To load data into an existing table (without transformations), use Upload Data From CSV File in the table editor.
Note
For larger or automated loads, a generic SFTP connection has to be set up to connect to and access files on a Secure File Transfer Protocol (SFTP) server.
Data Integration Using Connections

Using connections to sources, there are several approaches of data integration in SAP Datasphere:
- Remote tables
You can use remote tables to:
directly access data in the source (remote access).
copy the full set of data (snapshot or scheduled replication).
copy data changes in real-time (real-time replication).
- Flows
Three types of flows are offered:
Data flow: Traditional ETL approach: transform data first, then store it, following the established ETL paradigm.
Replication flow: For ELT scenarios where data is extracted and loaded first, then transformed.
Transformation flow: For post-load transformations on already loaded data.
Data Integration Architecture

SAP Datasphere leverages different technologies to setup connections to sources. As a result, each connection provides different functionality, prerequisites and user experience.
Remote table
Mostly SAP sources are ready to integrate their data as remote tables. For this data integration approach, the SAP HANA Federation Framework is currently mainly based on SAP HANA Smart Data Integration (SDI) and its data provisioning framework (dpServer + dpAgent).
The dpAgent is a lightweight component running outside the SAP Datasphere environment. It hosts data provisioning adapters for connectivity to remote sources, enabling data federation and replication scenarios. The dpAgent acts as a gateway to SAP Datasphere providing secure connectivity between the database of your SAP Datasphere tenant and the adapter-based remote sources.
The dpAgent is managed by the Data Provisioning Server. It is required for all SDI connections in general. Through the Data Provisioning Agent, the pre-installed data provisioning adapters communicate with the Data Provisioning Server for connectivity, metadata browsing, and data access. The Data Provisioning Agent connects to SAP Datasphere using JDBC. It needs to be installed on a local host in your network and needs to be configured for use with SAP Datasphere.
There are some sources which are able to setup a direct connection (for example SAP SuccessFactors and SAP HANA Cloud). For a direct connection to SAP HANA on-premise, SAP HANA Smart Data Access (SDA) with the Cloud Connector is used.
Replication flow and data flow
SAP embedded Data Intelligence (DI) provides the functionality of data flow and replication flow. In this scenario, DI connectors are used to reach remote sources. To establish a connection to these sources the Cloud Connector is required to act as link between SAP Datasphere and the source.
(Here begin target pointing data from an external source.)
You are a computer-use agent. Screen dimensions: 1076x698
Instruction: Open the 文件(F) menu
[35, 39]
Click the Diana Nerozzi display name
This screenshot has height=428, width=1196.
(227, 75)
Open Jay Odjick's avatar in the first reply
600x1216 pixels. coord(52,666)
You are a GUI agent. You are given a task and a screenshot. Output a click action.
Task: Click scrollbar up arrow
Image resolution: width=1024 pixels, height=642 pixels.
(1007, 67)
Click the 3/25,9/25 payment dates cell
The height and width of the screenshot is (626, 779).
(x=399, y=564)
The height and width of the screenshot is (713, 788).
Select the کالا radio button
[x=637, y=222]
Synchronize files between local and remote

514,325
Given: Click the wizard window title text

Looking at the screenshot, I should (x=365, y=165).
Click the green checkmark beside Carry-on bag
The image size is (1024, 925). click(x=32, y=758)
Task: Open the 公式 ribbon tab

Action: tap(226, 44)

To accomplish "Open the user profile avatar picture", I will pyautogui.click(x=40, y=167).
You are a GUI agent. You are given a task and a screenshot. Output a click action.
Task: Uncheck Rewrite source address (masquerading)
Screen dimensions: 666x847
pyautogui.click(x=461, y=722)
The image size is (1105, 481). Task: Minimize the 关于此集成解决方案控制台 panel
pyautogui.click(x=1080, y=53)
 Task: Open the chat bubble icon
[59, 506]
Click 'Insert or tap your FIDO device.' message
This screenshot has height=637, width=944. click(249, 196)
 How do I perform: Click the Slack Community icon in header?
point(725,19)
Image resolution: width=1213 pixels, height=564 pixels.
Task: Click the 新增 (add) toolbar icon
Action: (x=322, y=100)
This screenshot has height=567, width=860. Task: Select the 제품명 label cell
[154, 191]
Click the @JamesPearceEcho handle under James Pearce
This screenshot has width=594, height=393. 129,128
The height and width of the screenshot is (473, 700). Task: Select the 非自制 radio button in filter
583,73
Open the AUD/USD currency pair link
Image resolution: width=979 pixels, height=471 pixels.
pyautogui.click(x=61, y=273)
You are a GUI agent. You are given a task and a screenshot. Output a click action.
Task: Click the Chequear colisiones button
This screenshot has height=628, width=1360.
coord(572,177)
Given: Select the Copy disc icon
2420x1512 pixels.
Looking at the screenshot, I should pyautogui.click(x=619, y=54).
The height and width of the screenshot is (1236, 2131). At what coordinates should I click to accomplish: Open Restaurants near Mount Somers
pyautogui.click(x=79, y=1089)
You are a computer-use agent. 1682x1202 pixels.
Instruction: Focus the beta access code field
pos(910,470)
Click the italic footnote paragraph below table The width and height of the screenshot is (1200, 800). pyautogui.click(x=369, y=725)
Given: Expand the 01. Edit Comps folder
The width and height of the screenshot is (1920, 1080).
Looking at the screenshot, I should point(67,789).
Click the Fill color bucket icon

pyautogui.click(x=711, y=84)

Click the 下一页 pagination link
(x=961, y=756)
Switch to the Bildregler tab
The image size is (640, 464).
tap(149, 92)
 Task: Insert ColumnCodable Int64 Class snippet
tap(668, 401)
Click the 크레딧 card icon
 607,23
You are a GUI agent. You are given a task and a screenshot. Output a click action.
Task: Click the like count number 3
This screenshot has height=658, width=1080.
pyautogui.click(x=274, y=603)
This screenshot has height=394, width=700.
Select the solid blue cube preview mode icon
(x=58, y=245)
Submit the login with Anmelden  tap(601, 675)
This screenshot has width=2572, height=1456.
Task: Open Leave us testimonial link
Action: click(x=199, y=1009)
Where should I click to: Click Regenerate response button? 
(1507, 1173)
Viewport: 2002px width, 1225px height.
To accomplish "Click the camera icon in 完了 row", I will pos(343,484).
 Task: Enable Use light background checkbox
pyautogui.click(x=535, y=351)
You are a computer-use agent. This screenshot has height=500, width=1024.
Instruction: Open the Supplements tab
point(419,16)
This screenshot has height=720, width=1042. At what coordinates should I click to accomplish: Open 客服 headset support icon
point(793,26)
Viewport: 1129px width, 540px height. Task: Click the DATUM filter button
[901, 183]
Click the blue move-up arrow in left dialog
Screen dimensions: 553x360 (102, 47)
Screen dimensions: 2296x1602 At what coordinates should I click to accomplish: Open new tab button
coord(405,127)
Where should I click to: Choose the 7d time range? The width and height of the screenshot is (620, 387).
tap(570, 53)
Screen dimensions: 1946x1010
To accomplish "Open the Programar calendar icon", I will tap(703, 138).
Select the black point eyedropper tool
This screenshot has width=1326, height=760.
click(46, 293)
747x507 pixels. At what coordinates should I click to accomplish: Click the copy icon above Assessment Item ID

Before creating the connection, the Cloud Connector requires an appropriate setup.
The Cloud Connector serves as a link between SAP Datasphere and your on-premise sources and is required for connections that you want to use for the following use cases:
Data flows.
Replication flows.
Model import from SAP BW/4HANA model transfer connections (Cloud Connector is required for the live data connection of type tunnel that you need to create the model import connection).
In rare cases also for remote tables: only for SAP HANA on-premise via SDA.